Byron Leftwich is now on Injured Reserve for the rest of the season with a sore elbow? Surely I'm not the only one that forgot he was on the roster. And, sore elbow? He hasn't thrown a pass that mattered since September. Rudy Carpenter was signed off the Cowboys practice squad to replace him.
Leftwich won't be here next year. Neither will Carpenter. And, frankly, backup Josh Johnson is 50/50. Like many things Bucs-related this season, it's a mess.
At what point do we start to question the ability of Raheem Morris as a head coach? Part of the job is hiring the right coaches to surround you. So far, his ability to do so is dubious.
You do remember that he fired his offensive coordinator, Jeff Jagodzinski, about 10 days before the season opener, right? Jagodzinski's sin, apparently, was not getting the ball downfield enough, not that it really matters with the weapons Tampa Bay has on offense.
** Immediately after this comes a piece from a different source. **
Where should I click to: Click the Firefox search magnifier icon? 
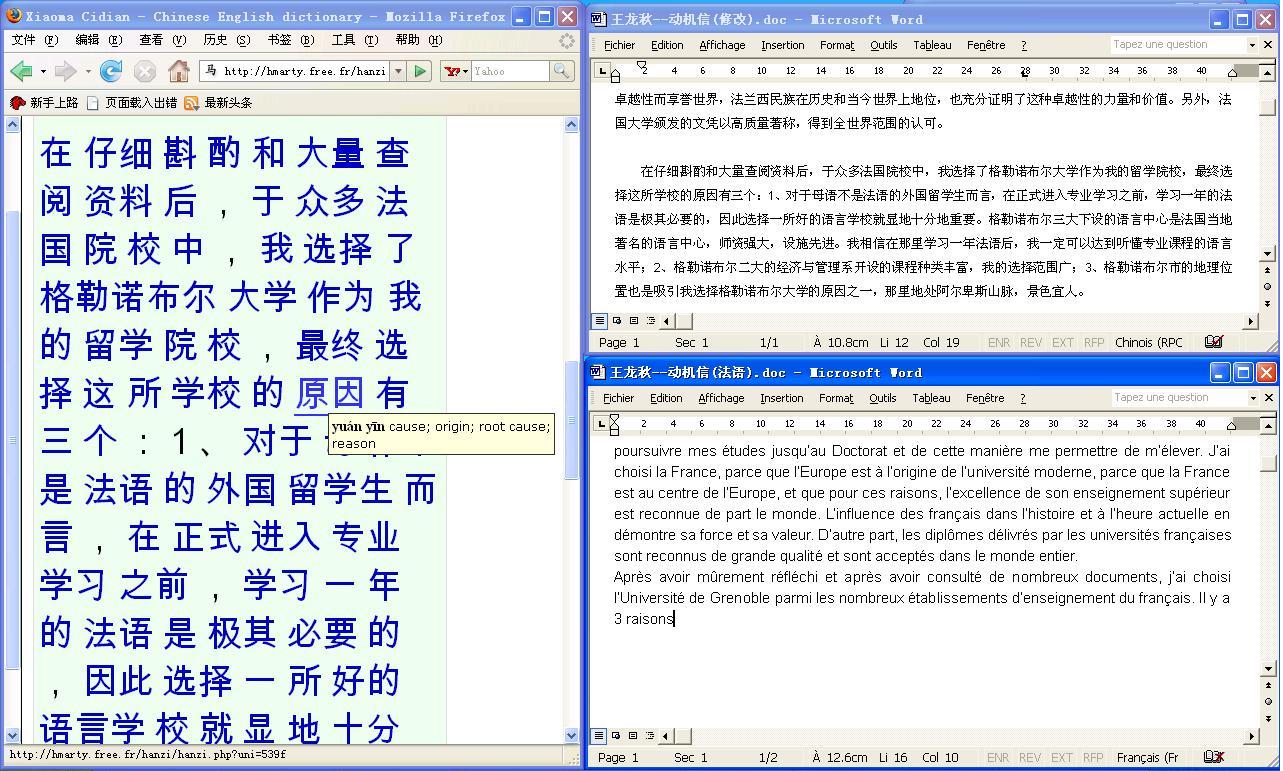point(562,71)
Now there's the news that Morris will call the defensive signals instead of coordinator Jim Bates. Bates remains the DC, but it's essentially a demotion and a vote of no confidence, not just in Bates' ability to call a game but also in Bates' defensive scheme as a whole.
A reasonably smart football person would know that transitioning from the Tampa 2 to Bates' more aggressive, 4-3 man scheme would be difficult, especially for a team built to play the Tampa 2. The transition has been rough, to say the least. The Bucs are near the bottom in all defensive categories. And let's not forget the dearth of talent on defense right now. Outside of Barrett Ruud, Ronde Barber and Chris Hovan, there isn't much in the way of proven talent in this unit.
So Morris has now fired an offensive coordinator and demoted a defensive coordinator in less than four months. One wonders if Morris believes his job is suddenly on the line.
Perhaps it is. And it may have nothing to do with the Bucs' soon to be 2-14 record. It may simple be because Morris is ill-suited for this job.
Michael Clayton caught a touchdown pass on Sunday. That's parade-worthy, right?
I know. I couldn't resist.
Have you looked at Josh Freeman's numbers through last week's game? He's completing about 52 percent of his passes, has thrown 5 touchdown passes and 5 interceptions. His quarterback rating is 63.8.
Sanchez: 52.1 completion percentage, 10 TDs, 16 INTs, 61.1 QB rating;
Stafford: 55.2 completion percentage, 11 TDs, 14 INTs, 66.9 QB rating.
I would venture to say that Freeman's numbers will hold steady the rest of the season. That, honestly, isn't bad. And this coming from a guy that wanted to keep him on the bench all season.
Ah, but there is next year to think about. Here's our weekly look at the 2010 NFL Draft order, as it stands entering Week 12.
There was some definite separation this week. The Lions won, taking them out of the No. 1 overall pick derby temporarily. That leaves three teams with one victory: Tampa Bay, St. Louis and Cleveland.
As we mentioned last week, strength of schedule breaks the tie in this situation. While I'm not going to bore you with the math at this moment, the Bucs are still clearly in the No. 1 position. Even with the Saints' undefeated record, that wasn't enough to boost the Bucs' strength of schedule to pass either Cleveland or St. Louis.
There are reports that the Buffalo Bills have contacted Mike Shanahan about their potential head coach opening. My over/under for the Bucs contacting Shanahan is two weeks from today. The Bills aren't that enticing a job. Neither is the Bucs, for that matter.
There isn't much to be excited about this season for the Bucs. And with the Pro Bowl set for Miami the weekend before the Super Bowl, there's a good chance the Bucs won't have any representation. Their best shot is TE Kellen Winslow, who has proved to be worth the draft picks the Bucs gave up to get him. Through 11 games Winslow is the team's leading receiver with 47 catches, 483 yards and 5 touchdowns. He's eighth in the NFL in receptions among tight ends. There is some stiff competition in the NFC, namely Tony Gonzalez in Atlanta, Jason Witten in Dallas and Vernon Davis in San Francisco. But if the Pro Bowl committee is going to throw the Bucs a bone – or if they need an injury replacement – Winslow could be the guy.
I thought this week would be a potential win for the Bucs. I even said so last week, thinking the Falcons would miss Michael Turner. But did you see what Jason Snelling did last week? If I'm the Falcons, I give Turner the time he needs to heal. This guy has some skills.
I'm 9-1 for the season. I had inclinations of taking the Bucs until Snelling emerged and Morris demoted Jim Bates and decided to re-install the Cover 2. There's way too much uncertainty among this Bucs team, and the Falcons are coming off a solid effort against the Giants. This may be closer than I'm predicting, but the winner will be clear. Falcons 34, Bucs 17.